Recently, I have taken an interest in building a blackjack simulator for personal use/analysis. Long term is to get it to compute accurate indices for both a single parameter system and any accompanying side count parameters (multi-parametric analysis.) For a while, it seemed like it was to be an easy endeavour: wrong!

So, right now, I am trying to figure out how I am to approach a simple hit/stand algorithm. Yeah, something so basic as to generating a TD strategy chart for hitting and standing is now working for me right now. The way I was approaching the hit/stand table generation was to use a vacillating procedure. Basically, the program assumes we will stand on all player totals for every dealer up card. The player will stand, and the dealer will draw. If the overall expectation for that round is positive, the computer assumes we will stand again when that specific player total and dealer up card combo appears again. However, if the overall expectation is negative, the computer will assume that we must hit, and switches the preferred action from 'S' to 'H'. So that next time we get that specific player total and dealer up card combo, we will hit.

*Reference: Assumes single deck, stand on all 17's. Reshuffle after every round.*

When the computer hits, three things will happen here: 1.) We will draw again; 2.) We will stand; 3.) We bust.

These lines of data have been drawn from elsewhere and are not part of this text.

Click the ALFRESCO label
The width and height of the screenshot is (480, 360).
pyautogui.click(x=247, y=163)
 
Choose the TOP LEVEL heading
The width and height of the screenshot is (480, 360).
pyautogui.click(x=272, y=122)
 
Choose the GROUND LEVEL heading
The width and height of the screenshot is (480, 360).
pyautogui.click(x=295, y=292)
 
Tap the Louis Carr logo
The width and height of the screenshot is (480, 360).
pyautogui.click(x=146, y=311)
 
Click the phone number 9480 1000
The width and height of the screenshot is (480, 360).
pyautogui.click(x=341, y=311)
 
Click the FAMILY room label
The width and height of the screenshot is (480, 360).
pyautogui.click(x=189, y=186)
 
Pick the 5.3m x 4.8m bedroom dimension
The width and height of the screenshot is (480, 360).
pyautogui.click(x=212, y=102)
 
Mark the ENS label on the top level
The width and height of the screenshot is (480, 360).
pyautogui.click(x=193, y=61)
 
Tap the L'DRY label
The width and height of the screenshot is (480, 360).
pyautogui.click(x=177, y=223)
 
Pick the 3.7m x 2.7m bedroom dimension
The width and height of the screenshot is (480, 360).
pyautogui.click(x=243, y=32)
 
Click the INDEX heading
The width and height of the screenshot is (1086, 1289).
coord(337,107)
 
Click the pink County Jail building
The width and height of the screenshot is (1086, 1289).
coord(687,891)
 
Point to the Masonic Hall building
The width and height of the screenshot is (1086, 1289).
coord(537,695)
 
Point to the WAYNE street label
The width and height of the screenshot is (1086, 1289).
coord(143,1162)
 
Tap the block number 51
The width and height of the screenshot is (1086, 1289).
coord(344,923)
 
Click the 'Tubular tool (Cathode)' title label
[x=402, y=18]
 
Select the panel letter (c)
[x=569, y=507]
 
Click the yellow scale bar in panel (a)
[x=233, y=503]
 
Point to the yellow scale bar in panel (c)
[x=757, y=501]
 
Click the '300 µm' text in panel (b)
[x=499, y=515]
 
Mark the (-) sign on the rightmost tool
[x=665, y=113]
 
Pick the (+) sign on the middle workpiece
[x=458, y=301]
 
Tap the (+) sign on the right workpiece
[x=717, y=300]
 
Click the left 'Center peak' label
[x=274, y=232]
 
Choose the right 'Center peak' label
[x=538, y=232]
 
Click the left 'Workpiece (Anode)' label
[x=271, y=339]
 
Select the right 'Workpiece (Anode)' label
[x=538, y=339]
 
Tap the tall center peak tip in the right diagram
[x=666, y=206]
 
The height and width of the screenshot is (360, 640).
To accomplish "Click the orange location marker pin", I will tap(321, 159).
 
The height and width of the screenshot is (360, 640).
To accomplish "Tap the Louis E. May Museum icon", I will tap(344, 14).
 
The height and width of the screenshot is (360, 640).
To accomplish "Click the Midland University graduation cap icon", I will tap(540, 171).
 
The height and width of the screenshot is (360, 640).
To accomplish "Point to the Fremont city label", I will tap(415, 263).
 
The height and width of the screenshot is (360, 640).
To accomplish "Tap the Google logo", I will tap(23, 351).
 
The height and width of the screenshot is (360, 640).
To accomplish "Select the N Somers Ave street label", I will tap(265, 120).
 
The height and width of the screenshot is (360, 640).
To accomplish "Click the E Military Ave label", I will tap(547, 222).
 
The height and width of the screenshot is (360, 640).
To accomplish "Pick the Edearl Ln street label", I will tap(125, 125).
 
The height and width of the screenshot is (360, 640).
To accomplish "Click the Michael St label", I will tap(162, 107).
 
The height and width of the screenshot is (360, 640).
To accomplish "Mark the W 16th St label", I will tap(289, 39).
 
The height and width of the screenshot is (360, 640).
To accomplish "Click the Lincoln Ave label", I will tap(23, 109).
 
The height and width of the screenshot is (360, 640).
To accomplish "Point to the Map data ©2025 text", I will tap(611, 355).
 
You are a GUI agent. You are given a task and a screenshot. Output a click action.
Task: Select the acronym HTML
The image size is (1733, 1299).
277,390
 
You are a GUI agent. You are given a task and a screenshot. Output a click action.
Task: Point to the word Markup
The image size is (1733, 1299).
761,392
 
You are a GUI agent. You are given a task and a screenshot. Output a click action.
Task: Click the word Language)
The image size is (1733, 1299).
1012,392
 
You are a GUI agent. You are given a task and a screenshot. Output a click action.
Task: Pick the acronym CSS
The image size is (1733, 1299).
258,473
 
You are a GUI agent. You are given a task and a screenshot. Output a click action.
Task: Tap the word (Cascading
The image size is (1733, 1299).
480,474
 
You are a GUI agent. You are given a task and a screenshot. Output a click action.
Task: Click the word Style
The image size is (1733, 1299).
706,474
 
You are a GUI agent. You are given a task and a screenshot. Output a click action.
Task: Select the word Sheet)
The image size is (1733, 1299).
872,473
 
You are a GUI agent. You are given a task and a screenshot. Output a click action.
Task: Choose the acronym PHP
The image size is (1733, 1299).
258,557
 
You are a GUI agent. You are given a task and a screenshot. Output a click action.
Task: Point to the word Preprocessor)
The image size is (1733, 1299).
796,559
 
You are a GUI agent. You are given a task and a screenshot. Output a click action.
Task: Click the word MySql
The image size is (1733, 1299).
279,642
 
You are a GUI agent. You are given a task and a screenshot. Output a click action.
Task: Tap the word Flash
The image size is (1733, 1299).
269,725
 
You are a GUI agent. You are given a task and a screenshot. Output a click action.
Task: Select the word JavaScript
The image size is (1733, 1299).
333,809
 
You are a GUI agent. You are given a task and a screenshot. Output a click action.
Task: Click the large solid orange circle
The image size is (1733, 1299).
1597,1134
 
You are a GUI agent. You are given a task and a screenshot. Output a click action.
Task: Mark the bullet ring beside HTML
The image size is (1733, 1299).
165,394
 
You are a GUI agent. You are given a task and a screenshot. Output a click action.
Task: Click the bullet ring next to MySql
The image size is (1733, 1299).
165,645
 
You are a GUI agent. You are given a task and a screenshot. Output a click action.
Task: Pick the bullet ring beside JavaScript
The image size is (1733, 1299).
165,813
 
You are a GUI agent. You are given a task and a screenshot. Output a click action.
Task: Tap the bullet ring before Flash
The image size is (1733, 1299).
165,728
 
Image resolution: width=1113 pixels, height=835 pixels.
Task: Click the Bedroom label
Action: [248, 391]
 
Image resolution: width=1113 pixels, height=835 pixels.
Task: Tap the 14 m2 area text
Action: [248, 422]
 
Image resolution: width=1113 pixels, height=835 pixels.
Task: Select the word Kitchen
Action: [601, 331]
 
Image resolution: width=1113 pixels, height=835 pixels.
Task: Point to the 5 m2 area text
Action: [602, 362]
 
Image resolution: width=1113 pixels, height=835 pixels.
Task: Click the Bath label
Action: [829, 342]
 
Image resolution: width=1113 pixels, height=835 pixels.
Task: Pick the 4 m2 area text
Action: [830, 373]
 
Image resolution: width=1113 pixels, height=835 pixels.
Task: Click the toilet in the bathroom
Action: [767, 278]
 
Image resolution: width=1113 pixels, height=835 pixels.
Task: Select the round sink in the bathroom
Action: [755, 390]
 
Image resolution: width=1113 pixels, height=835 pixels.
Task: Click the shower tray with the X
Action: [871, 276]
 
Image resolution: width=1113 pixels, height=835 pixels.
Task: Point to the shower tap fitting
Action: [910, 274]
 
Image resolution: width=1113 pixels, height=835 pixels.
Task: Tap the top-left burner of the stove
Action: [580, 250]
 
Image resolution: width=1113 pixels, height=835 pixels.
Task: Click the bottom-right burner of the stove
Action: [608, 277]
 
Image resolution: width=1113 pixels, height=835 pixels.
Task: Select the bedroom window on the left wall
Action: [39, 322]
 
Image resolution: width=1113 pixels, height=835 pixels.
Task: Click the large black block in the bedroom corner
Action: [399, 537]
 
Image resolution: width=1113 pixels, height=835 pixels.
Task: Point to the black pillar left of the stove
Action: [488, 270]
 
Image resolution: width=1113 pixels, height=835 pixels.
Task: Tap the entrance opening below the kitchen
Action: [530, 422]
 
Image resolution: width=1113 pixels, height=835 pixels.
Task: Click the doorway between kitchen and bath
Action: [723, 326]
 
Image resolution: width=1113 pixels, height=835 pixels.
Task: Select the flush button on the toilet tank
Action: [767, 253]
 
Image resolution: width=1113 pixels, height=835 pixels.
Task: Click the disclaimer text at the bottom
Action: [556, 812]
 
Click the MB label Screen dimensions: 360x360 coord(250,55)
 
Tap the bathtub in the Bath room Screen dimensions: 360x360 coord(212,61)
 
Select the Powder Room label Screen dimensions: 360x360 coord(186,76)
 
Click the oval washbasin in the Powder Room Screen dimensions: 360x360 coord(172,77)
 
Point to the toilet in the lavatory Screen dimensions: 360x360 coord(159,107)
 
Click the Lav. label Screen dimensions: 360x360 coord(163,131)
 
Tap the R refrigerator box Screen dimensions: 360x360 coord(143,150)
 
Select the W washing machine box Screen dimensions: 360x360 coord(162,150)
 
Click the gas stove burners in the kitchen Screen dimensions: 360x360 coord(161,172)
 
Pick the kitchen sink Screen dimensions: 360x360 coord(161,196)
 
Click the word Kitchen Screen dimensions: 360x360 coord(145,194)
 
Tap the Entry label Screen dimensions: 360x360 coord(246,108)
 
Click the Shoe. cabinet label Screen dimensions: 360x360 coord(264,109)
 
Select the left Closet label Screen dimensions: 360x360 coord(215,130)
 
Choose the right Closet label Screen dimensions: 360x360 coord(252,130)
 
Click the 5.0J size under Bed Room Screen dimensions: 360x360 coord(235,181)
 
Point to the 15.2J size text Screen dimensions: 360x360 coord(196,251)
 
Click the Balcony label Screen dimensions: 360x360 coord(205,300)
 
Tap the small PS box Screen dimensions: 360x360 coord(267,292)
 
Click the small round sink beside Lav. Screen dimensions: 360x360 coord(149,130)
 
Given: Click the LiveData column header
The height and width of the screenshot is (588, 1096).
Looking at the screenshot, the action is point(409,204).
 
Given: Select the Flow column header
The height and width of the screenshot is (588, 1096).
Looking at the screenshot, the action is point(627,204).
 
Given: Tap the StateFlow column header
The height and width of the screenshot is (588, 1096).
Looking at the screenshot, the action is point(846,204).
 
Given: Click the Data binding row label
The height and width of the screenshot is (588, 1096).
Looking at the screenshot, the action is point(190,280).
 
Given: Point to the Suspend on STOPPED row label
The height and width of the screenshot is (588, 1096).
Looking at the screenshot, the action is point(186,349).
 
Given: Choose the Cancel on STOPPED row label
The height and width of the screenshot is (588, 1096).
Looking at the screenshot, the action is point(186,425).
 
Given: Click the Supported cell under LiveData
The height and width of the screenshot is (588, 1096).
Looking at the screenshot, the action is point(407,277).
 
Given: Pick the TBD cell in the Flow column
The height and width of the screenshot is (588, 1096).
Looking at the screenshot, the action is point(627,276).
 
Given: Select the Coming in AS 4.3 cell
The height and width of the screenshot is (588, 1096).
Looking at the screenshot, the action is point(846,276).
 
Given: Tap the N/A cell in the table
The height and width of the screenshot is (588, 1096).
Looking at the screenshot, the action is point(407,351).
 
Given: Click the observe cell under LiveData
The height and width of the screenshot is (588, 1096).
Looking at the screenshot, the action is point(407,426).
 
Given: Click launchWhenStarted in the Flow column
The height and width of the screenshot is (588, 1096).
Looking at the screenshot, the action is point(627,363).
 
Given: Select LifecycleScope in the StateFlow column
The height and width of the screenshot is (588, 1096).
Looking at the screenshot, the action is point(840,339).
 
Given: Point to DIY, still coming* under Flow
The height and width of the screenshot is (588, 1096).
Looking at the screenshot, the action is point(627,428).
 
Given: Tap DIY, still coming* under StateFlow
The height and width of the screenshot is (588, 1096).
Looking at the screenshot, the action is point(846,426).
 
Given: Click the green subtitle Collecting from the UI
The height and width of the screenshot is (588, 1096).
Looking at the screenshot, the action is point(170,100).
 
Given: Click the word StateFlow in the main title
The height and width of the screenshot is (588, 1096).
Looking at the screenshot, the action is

If the player draws, and when the player either stands or busts, the overall expectation of that round will be carried down from previous draws. To better illustrate what I was doing:

Round 0:

Player

5 6

Dealer

6 T

*compute draws dealer

Player

5 6

Dealer

6 T 5

Since the dealer beat the player, standing 11 vs 6 is a current EV of -1.0.

Round 1:

Player

5 6

Dealer

6 T

*player draws

Player

5 6 5

Dealer

6 T

The player will stand and the dealer will draw a card

Player

5 6 5

Dealer

6 T A

Since the dealer beats the player, standing 16 vs 6 has a current EV of -1.0

Since hitting 11 vs 6 produces a loser due to super-sequent hands, hitting 11 vs 6 produces a current EV of -1.0

Now, over time, the EV for both standing and hitting all player/dealer match-ups should converge to their global EV's and produce the correct strategy chart when we compare standing and hitting EV's. Correct? If so, the above method proved to be..er, incorrect? What was happening was that player hard 5 and 6 vs dealer 4 5 6 would indicate that the optimal action is to stand, that standing hard 12 vs dealer 2 3 is optimal, and that standing on all pairs of twos for all dealer up cards is optimal. This is absurdly wrong and cannot be accurate when comparing to currently computed TD strategies.

-----------------------------------------------------------------------------------------------------------------------------------------------------------------------------------------------------------------------------------------------------------------------------------------

So now, I am at a point where I am trying to figure out *how* to accurately compute the correct EV's for hitting and standing. Using the algorithm outlined in Griffins ToBJ was an idea, but that is for Combinatorial Analysis, not simulation. I could try to compute the EV's for standing on all player hands, and work on computing hitting based on a weighed sum of the probability of a draw card with respect to the next player total's optimal action expectation. Similar to that of a CA, but with a monte carlo method.

Anyone have an idea that is the best approach to getting past this hurdle? Feeling rather limited in possible solutions. ]]>